Understanding The Boyer-Moore Horspood algorithm using C# code

The Boyer-Moore Horspood algorithm is consider the most efficient string-matching algorithm. It can be used in text editors search, commands substitutions, highlight matching sub string.

It works the fastest when the search pattern is relatively long.

What is Boyer-Moore-Horspool Algorithm ?

Boyer-Moore-Horspool algorithm is for finding substrings into strings. This algorithm compares each characters of substring to find a word or the same characters into the string. When characters do not match, the search jumps to the next matching position in the pattern by the value indicated in the Bad Match Table.

What is Bad Match Table?

The Bad Match Table indicates how many jumps should it move from the current position to the next.

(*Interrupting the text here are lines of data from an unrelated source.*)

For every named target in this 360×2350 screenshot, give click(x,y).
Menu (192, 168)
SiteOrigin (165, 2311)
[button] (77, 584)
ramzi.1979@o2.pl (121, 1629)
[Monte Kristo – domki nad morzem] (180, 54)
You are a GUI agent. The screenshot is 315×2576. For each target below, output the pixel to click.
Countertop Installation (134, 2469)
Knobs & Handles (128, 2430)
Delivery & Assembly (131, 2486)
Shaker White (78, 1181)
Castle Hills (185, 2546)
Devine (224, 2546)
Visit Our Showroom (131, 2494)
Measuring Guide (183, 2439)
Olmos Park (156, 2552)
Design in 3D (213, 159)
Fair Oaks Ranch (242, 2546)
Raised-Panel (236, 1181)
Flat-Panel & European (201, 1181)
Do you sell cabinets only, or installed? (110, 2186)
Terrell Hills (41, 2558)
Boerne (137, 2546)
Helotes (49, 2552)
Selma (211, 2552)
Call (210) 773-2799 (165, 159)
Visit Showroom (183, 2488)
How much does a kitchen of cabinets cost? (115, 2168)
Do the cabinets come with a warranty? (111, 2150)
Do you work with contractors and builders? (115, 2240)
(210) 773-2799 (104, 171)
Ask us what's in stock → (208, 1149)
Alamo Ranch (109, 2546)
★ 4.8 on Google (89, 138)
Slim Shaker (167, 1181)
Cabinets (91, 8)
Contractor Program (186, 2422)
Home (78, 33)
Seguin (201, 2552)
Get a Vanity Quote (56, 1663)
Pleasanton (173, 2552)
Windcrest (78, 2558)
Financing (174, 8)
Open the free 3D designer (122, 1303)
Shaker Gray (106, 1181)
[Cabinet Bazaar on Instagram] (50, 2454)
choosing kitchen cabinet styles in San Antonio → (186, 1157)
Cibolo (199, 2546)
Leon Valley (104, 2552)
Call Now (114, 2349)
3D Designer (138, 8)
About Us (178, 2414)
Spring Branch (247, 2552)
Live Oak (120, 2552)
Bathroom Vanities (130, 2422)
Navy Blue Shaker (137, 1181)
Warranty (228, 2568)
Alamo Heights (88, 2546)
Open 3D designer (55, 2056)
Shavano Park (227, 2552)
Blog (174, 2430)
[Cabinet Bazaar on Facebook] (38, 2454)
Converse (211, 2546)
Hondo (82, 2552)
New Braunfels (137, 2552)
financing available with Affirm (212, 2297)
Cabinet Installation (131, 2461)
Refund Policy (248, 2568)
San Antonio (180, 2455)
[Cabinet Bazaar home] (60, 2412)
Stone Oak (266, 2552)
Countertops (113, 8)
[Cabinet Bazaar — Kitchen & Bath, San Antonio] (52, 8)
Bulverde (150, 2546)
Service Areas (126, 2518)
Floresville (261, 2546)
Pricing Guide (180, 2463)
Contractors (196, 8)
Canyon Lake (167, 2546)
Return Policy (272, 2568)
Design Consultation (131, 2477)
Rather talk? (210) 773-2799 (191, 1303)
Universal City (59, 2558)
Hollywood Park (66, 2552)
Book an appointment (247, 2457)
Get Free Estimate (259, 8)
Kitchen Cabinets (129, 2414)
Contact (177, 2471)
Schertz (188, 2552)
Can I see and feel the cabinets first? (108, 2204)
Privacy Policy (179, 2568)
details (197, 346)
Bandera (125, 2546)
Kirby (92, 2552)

This table contains the length to shift our substring by number of steps when a bad match occurs.

The whole process of this algorithm has been divided into two stages:

  • Generate Bad match table
  • Search Process

Stage 1 – Generate Bad match table

As explained above, Bad match table is a two dimensional array, where first row contains each character in substring (search pattern), and second row contains integer values. The value for each character is calculated using this formula:

 Value = length of substring – index of each letter in the substring – 1

For e.g. if our substring is “abcdbb” then the batch match table should be:

substring characterabcd*
value (first value calculated as 6-0-1) 51
3
2
6
  • Note that the value of the last letter and other letters that are not in the sub-string will be the length of the sub-string . In our case above, it is set to 6.
  • Also note that if there is any duplicate character in our search string, the previous value for that character is replaced with new value. That is why you can see that in our case the value of character b has been changed from 4 to 1.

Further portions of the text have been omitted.